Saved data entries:

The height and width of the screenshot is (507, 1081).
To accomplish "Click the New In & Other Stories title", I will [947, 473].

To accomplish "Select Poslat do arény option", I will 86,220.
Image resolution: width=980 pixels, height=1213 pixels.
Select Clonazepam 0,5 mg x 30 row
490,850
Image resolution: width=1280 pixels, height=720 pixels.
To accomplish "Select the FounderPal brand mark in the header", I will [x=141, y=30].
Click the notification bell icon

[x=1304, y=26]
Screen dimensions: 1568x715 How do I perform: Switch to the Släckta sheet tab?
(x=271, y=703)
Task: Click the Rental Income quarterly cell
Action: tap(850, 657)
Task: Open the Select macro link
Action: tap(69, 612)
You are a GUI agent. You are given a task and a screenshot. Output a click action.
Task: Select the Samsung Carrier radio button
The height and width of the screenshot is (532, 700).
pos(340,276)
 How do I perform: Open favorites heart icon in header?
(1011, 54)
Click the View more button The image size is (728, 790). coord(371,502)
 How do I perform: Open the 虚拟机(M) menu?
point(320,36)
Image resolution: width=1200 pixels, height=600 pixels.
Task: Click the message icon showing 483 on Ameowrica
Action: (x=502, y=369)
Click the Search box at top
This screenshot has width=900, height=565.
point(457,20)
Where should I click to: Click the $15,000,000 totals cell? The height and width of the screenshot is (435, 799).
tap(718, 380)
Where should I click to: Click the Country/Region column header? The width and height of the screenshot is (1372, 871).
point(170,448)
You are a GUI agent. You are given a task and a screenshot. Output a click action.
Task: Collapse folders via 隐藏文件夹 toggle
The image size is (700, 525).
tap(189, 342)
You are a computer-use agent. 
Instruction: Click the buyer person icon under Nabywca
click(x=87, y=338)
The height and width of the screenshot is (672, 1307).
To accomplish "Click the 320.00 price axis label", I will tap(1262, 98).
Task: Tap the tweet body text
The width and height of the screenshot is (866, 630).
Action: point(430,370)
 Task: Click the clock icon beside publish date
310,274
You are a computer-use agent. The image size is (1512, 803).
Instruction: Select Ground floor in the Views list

Exercise brief — Using the records above, copy every line that has the word "agent" in it.

Finished exercise —
You are a GUI agent. You are given a task and a screenshot. Output a click action.
You are a GUI agent. You are given a task and a screenshot. Output a click action.
You are a computer-use agent. 
You are a computer-use agent. The image size is (1512, 803).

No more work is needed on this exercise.